Le 09 juin 2007 - Le Parisien
Publié par djcom sur 9 juin 2007
Le baroud d’honneur des JDC dégénère
samedi 09 juin 2007 | Le Parisien
TORCY, HIER. Après quatre-vingt-quinze jours d’occupation, les salariés de JDC Imprimerie ont évacué les locaux de leur entreprise.
LES EX-SALARIÉS de l’imprimerie JDC de Torcy qui occupaient leur usine depuis le 5 mars, date de la liquidation de leur société, avaient prévu hier de se retirer dignement, dans le calme, mais les événements en ont décidé autrement. Un affrontement avec un automobiliste a mis le feu aux poudres. Résultat : 15 personnes gazées par la police et deux autres blessées lors d’affrontements, dont le conducteur qui a tenté de forcer le barrage dressé par les manifestants.
14 h 54 : les licenciés touchent leur chèque. Moment difficile pour les 167 travailleurs qui viennent un par un toucher leur chèque départ à la guérite d’entrée. Au total, Québécor a consenti un effort de 3,5 millions d’euros. En retour, ils acceptent de libérer leur usine. Commissaire-priseur, liquidateur et représentant des salariés ont constaté que les lieux étaient en état. L’inamovible vice-président PCF du conseil régional d’Ile-de-France, Daniel Brunel, actif depuis le premier jour, est venu.
15 h 55 : sortie symbolique de l’usine. « On est tristes que l’histoire s’achève, mais fiers d’avoir résisté pendant quatre-vingt-quinze jours », souligne Jean-Paul Brinon, délégué CGT de JDC. Les JDC franchissent alors pour la dernière fois le seuil de leur usine la gorge serrée et s’apprêtent à bloquer le rond-point voisin. Pétards, fumigènes, sirènes, les JDC veulent terminer leur combat de la même manière qu’ils l’ont commencé.

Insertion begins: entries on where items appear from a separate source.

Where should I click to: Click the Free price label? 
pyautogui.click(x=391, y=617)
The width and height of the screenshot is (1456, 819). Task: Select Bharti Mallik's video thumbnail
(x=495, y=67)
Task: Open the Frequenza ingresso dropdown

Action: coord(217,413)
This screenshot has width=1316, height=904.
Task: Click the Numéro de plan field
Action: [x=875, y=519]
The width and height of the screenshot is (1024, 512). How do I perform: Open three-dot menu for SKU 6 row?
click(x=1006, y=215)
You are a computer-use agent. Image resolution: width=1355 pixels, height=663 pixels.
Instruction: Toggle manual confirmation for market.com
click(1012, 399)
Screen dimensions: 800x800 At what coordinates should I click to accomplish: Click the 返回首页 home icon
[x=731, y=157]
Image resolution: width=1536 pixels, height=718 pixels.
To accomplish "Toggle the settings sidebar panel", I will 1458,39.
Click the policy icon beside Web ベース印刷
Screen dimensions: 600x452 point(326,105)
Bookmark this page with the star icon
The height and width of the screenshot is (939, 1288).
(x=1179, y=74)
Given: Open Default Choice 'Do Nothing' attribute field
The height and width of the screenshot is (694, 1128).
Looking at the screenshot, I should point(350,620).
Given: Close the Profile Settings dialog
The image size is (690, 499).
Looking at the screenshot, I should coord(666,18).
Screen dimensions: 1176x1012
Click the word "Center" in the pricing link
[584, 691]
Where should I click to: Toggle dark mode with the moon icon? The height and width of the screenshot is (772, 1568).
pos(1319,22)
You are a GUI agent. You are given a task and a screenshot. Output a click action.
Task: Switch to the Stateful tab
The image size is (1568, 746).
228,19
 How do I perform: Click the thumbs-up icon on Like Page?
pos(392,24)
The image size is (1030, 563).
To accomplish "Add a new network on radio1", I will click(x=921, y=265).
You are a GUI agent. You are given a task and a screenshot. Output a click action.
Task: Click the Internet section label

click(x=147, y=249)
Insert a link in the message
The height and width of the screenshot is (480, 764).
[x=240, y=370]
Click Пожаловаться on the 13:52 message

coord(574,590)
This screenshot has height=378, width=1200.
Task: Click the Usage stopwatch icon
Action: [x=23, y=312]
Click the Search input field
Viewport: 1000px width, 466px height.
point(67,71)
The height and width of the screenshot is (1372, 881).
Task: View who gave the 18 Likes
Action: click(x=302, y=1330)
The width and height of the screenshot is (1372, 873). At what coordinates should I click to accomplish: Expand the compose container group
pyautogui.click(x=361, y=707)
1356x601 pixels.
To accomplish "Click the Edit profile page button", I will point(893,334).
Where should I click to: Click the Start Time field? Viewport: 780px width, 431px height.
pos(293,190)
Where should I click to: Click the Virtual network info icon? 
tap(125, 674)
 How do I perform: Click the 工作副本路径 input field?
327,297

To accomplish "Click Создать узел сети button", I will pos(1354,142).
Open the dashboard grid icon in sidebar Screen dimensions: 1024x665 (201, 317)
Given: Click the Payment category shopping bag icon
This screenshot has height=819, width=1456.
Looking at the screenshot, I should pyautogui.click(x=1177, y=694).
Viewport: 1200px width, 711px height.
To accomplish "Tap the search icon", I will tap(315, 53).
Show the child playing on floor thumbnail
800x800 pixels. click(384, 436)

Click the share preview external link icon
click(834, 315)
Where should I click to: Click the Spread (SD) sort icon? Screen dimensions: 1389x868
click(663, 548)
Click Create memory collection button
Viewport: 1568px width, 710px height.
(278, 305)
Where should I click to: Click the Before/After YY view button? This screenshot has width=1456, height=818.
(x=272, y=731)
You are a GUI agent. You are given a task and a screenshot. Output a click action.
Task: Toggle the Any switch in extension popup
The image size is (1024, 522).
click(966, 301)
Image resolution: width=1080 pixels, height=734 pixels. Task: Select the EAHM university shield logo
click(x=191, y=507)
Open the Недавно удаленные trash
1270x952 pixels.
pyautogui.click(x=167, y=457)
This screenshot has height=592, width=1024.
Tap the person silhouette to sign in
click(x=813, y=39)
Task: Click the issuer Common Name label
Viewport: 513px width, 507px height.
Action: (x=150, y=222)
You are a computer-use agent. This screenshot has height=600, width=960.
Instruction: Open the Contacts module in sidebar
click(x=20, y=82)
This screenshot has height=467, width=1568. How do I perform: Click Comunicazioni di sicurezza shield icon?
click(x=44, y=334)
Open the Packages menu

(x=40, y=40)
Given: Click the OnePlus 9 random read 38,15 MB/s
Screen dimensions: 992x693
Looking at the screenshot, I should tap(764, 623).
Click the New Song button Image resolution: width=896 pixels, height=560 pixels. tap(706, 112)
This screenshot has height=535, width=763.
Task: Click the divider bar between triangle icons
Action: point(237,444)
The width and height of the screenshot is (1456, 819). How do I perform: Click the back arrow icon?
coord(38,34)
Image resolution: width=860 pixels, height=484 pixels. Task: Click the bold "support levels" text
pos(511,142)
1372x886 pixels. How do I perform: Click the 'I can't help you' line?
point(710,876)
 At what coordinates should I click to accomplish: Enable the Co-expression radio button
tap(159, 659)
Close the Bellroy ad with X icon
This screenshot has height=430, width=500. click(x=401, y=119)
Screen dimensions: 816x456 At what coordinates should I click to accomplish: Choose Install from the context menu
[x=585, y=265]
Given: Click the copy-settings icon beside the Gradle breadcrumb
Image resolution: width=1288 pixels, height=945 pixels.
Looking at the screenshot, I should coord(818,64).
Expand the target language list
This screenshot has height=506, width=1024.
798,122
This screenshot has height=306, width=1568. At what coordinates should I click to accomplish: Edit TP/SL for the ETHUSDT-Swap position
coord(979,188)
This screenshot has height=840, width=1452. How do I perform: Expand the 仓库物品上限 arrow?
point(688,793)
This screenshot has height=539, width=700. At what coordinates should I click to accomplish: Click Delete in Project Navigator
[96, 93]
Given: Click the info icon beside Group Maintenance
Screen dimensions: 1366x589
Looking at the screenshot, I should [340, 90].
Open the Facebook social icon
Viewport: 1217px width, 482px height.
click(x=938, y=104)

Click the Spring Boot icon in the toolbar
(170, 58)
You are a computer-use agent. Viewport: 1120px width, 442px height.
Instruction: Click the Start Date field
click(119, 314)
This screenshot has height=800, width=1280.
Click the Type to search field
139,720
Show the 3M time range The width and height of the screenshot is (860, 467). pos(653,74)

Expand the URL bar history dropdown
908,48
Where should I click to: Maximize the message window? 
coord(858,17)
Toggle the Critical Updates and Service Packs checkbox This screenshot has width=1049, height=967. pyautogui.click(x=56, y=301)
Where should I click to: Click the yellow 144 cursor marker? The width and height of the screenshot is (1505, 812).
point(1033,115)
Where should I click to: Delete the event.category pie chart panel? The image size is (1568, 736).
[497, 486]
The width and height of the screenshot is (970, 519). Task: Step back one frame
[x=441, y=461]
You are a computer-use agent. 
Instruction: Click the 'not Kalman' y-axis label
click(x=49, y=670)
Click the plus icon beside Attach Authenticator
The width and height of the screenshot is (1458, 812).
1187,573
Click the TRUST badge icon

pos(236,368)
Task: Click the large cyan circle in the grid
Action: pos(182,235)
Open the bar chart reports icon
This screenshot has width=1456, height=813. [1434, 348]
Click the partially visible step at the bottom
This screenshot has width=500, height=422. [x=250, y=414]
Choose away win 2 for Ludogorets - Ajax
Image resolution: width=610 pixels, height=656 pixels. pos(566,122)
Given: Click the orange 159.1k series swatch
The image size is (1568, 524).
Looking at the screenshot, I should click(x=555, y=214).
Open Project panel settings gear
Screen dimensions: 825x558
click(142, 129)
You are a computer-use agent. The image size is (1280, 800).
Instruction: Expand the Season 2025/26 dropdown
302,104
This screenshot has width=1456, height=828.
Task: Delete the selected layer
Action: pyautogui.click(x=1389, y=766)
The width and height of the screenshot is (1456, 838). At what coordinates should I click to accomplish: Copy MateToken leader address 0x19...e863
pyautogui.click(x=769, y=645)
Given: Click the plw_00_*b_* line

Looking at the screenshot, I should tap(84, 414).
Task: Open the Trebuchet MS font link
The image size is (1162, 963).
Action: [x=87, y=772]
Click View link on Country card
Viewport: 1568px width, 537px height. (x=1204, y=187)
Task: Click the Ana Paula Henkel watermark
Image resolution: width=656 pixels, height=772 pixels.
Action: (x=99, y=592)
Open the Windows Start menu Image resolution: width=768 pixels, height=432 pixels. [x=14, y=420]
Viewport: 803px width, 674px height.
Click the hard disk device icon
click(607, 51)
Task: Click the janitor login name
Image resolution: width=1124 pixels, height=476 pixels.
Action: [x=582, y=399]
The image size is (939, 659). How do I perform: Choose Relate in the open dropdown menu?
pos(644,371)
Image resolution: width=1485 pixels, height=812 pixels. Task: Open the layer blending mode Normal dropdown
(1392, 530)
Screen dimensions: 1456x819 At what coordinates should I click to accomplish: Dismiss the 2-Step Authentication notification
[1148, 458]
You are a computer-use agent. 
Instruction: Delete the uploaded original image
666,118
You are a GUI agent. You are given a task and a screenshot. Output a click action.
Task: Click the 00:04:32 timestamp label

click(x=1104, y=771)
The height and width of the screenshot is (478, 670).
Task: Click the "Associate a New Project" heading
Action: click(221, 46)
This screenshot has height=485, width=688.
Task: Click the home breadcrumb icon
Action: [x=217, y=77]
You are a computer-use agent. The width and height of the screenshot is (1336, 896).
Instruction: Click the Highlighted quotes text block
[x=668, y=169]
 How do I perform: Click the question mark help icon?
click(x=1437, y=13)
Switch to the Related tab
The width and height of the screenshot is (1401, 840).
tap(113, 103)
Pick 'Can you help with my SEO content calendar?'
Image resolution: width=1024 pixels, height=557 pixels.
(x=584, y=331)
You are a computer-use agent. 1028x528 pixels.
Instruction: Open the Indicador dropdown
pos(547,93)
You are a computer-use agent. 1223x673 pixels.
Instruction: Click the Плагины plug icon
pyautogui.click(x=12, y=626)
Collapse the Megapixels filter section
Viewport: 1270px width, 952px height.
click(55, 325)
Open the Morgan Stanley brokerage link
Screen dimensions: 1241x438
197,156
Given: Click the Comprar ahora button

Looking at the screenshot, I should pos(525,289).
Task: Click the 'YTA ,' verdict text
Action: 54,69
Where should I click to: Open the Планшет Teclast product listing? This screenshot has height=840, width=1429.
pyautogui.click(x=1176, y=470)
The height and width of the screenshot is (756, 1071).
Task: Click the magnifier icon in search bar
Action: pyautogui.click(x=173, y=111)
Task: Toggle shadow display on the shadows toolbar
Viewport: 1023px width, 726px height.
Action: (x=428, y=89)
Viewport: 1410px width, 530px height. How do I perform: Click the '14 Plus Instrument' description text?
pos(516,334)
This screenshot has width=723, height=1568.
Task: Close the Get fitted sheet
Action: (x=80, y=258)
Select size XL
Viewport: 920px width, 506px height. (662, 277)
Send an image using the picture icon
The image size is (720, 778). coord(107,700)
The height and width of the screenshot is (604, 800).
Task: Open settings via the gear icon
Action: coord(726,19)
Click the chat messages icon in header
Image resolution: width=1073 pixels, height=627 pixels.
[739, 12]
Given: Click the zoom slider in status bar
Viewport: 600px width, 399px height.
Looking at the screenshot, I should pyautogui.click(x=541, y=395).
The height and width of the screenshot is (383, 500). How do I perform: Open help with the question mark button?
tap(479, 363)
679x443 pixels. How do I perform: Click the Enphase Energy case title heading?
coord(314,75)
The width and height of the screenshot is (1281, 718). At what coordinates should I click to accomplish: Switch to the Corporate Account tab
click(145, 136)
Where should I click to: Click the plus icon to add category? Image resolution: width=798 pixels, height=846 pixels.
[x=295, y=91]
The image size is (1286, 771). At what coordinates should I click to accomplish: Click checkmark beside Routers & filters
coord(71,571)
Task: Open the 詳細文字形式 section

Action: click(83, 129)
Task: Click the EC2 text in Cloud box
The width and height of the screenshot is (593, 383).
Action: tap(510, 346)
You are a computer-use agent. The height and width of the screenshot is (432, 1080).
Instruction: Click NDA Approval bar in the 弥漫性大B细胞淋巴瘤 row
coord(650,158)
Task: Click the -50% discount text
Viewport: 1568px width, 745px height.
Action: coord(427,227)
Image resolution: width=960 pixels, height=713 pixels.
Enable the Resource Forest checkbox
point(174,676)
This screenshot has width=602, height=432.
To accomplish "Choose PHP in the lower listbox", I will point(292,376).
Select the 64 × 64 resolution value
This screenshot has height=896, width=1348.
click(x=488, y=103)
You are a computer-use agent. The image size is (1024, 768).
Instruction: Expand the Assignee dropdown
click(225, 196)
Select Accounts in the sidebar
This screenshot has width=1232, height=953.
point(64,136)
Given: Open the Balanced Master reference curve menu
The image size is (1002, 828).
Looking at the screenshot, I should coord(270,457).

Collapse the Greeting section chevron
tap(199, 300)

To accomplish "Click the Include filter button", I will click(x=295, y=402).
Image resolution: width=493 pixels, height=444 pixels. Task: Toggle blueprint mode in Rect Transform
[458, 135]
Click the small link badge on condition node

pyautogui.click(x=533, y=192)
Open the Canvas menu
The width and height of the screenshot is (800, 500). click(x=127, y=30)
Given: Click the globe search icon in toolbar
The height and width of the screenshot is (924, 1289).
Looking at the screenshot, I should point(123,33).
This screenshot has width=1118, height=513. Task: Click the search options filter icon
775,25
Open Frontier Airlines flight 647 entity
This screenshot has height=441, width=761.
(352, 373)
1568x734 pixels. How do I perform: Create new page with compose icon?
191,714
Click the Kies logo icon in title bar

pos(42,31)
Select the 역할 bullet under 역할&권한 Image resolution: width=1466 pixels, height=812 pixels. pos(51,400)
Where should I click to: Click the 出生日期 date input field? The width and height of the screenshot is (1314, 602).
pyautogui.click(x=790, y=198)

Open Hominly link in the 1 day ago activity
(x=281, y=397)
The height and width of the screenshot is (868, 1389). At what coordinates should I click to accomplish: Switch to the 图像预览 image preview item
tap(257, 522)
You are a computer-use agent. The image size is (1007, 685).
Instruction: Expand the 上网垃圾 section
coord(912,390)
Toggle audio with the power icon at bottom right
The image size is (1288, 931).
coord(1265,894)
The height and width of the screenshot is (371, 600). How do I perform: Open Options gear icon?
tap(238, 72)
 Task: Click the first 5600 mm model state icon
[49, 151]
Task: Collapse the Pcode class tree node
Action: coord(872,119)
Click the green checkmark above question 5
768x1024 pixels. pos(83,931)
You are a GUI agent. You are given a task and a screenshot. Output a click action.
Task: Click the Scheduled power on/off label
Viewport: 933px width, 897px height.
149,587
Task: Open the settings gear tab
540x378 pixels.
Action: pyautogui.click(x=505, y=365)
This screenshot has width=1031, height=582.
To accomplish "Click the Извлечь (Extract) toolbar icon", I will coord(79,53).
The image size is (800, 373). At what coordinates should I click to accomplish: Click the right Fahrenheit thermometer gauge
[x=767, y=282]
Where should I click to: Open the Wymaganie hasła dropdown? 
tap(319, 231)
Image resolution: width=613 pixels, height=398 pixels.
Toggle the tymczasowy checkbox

16 h 07 : un automobiliste force le barrage. Une Opel Corsa tente de forcer le barrage formé par les manifestants pour entrer dans la rue des Epinettes, qui conduit à la zone d’activités. Les manifestants bloquent le véhicule. Mais son conducteur serait sorti avec un tournevis. « Je l’ai ceinturé, assure Patrice, un manifestant, mais il essayait quand même de me planter avec son outil. » Déchaînés, certains de ses copains retournent alors l’Opel Corsa. La police utilise des gaz lacrymogènes pour ramener l’ordre.
16 h 14 : les pompiers dénombrent 15 personnes gazées. Une quinzaine de personnes ont été touchées aux yeux par les gaz lacrymogènes de la police. L’un des manifestants est étendu par terre. Il ne peut plus ouvrir les paupières. C’est à ce moment que Jacqueline Poilve, la secrétaire de l’union locale CGT de Pontault, tombe et perd connaissance. « Ça me brûle de partout ! » gémit-elle en revenant à elle et en montrant ses vêtements collés par le gaz lacrymogène. Elle sera conduite à l’hôpital par les pompiers. Le conducteur irascible a été interpellé par les forces de l’ordre. 16 h 41 : une seconde bagarre éclate. Alors que les manifestants s’apprêtent à se disperser, les policiers interpellent l’un des leurs accusé par le conducteur d’une Renault 21 d’avoir enfoncé sa portière. L’interpellation est mouvementée. Emus, les JDC décident de réoccuper leur usine si leur copain n’est pas libéré. Finalement, il ne partira pas en garde à vue mais à l’hôpital, ayant été blessé pendant la bagarre. Il sera convoqué la semaine prochaine. Les JDC décident alors de quitter l’usine définitivement.